### Data on locating visible targets

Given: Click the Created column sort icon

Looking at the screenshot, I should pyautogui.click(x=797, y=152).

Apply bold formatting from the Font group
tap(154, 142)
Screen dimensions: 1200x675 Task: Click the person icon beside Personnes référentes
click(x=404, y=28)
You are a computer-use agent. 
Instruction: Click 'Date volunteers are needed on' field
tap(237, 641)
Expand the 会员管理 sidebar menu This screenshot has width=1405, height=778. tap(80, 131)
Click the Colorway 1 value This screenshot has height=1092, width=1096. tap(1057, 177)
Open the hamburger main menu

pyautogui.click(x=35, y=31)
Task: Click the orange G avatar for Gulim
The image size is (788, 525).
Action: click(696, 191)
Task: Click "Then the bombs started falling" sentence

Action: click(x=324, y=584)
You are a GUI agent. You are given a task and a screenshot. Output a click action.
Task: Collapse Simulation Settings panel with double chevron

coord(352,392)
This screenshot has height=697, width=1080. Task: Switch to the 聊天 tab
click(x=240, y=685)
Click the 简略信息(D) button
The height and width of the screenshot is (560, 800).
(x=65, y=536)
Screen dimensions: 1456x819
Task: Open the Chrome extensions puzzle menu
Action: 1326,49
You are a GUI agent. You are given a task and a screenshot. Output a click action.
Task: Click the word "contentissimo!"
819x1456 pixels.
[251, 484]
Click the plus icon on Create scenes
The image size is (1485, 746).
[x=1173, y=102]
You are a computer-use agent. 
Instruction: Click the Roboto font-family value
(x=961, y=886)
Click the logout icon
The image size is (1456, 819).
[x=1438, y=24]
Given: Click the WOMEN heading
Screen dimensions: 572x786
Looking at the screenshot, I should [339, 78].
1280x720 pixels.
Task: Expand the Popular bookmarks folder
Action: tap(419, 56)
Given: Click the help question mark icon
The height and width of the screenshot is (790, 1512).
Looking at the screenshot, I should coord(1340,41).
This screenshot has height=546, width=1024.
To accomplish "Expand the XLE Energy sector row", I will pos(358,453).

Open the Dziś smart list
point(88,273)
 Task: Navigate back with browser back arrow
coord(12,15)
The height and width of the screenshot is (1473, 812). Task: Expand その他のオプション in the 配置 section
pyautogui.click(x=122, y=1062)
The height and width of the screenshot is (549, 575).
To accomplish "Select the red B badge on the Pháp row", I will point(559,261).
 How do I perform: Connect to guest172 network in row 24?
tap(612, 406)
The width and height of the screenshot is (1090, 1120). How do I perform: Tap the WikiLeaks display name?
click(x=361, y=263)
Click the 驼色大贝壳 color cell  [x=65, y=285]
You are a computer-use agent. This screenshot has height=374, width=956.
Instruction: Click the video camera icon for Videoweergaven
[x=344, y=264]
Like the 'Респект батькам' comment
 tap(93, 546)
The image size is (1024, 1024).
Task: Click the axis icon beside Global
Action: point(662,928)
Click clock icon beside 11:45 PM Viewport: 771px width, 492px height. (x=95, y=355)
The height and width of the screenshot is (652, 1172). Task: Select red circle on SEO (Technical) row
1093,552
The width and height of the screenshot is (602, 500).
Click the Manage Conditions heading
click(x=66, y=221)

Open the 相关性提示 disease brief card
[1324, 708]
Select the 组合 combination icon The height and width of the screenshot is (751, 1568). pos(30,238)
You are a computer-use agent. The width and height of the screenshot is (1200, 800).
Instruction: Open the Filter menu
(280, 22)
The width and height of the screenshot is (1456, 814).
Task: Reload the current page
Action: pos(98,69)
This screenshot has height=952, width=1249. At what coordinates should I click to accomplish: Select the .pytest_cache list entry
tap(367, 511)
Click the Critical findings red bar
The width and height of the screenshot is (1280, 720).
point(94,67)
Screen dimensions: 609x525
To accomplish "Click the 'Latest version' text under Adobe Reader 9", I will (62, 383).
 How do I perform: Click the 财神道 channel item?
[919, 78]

### Exercise requirements
Reproduce the listing above line for line, with no changes.

### Correct output
Given: Click the Created column sort icon

Looking at the screenshot, I should pyautogui.click(x=797, y=152).

Apply bold formatting from the Font group
tap(154, 142)
Screen dimensions: 1200x675 Task: Click the person icon beside Personnes référentes
click(x=404, y=28)
You are a computer-use agent. 
Instruction: Click 'Date volunteers are needed on' field
tap(237, 641)
Expand the 会员管理 sidebar menu This screenshot has width=1405, height=778. tap(80, 131)
Click the Colorway 1 value This screenshot has height=1092, width=1096. tap(1057, 177)
Open the hamburger main menu

pyautogui.click(x=35, y=31)
Task: Click the orange G avatar for Gulim
The image size is (788, 525).
Action: click(696, 191)
Task: Click "Then the bombs started falling" sentence

Action: click(x=324, y=584)
You are a GUI agent. You are given a task and a screenshot. Output a click action.
Task: Collapse Simulation Settings panel with double chevron

coord(352,392)
This screenshot has height=697, width=1080. Task: Switch to the 聊天 tab
click(x=240, y=685)
Click the 简略信息(D) button
The height and width of the screenshot is (560, 800).
(x=65, y=536)
Screen dimensions: 1456x819
Task: Open the Chrome extensions puzzle menu
Action: 1326,49
You are a GUI agent. You are given a task and a screenshot. Output a click action.
Task: Click the word "contentissimo!"
819x1456 pixels.
[251, 484]
Click the plus icon on Create scenes
The image size is (1485, 746).
[x=1173, y=102]
You are a computer-use agent. 
Instruction: Click the Roboto font-family value
(x=961, y=886)
Click the logout icon
The image size is (1456, 819).
[x=1438, y=24]
Given: Click the WOMEN heading
Screen dimensions: 572x786
Looking at the screenshot, I should [339, 78].
1280x720 pixels.
Task: Expand the Popular bookmarks folder
Action: tap(419, 56)
Given: Click the help question mark icon
The height and width of the screenshot is (790, 1512).
Looking at the screenshot, I should coord(1340,41).
This screenshot has height=546, width=1024.
To accomplish "Expand the XLE Energy sector row", I will pos(358,453).

Open the Dziś smart list
point(88,273)
 Task: Navigate back with browser back arrow
coord(12,15)
The height and width of the screenshot is (1473, 812). Task: Expand その他のオプション in the 配置 section
pyautogui.click(x=122, y=1062)
The height and width of the screenshot is (549, 575).
To accomplish "Select the red B badge on the Pháp row", I will point(559,261).
 How do I perform: Connect to guest172 network in row 24?
tap(612, 406)
The width and height of the screenshot is (1090, 1120). How do I perform: Tap the WikiLeaks display name?
click(x=361, y=263)
Click the 驼色大贝壳 color cell  [x=65, y=285]
You are a computer-use agent. This screenshot has height=374, width=956.
Instruction: Click the video camera icon for Videoweergaven
[x=344, y=264]
Like the 'Респект батькам' comment
 tap(93, 546)
The image size is (1024, 1024).
Task: Click the axis icon beside Global
Action: point(662,928)
Click clock icon beside 11:45 PM Viewport: 771px width, 492px height. (x=95, y=355)
The height and width of the screenshot is (652, 1172). Task: Select red circle on SEO (Technical) row
1093,552
The width and height of the screenshot is (602, 500).
Click the Manage Conditions heading
click(x=66, y=221)

Open the 相关性提示 disease brief card
[1324, 708]
Select the 组合 combination icon The height and width of the screenshot is (751, 1568). pos(30,238)
You are a computer-use agent. The width and height of the screenshot is (1200, 800).
Instruction: Open the Filter menu
(280, 22)
The width and height of the screenshot is (1456, 814).
Task: Reload the current page
Action: pos(98,69)
This screenshot has height=952, width=1249. At what coordinates should I click to accomplish: Select the .pytest_cache list entry
tap(367, 511)
Click the Critical findings red bar
The width and height of the screenshot is (1280, 720).
point(94,67)
Screen dimensions: 609x525
To accomplish "Click the 'Latest version' text under Adobe Reader 9", I will (62, 383).
 How do I perform: Click the 财神道 channel item?
[919, 78]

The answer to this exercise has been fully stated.